Copy the entries that follow, exactly and completely.

(Stored data)
- - - - - - -

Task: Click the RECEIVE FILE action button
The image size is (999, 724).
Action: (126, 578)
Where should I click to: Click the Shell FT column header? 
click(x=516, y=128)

- - - - - - -

▶ **THE ANSWER**:
Task: Click the RECEIVE FILE action button
The image size is (999, 724).
Action: (126, 578)
Where should I click to: Click the Shell FT column header? 
click(x=516, y=128)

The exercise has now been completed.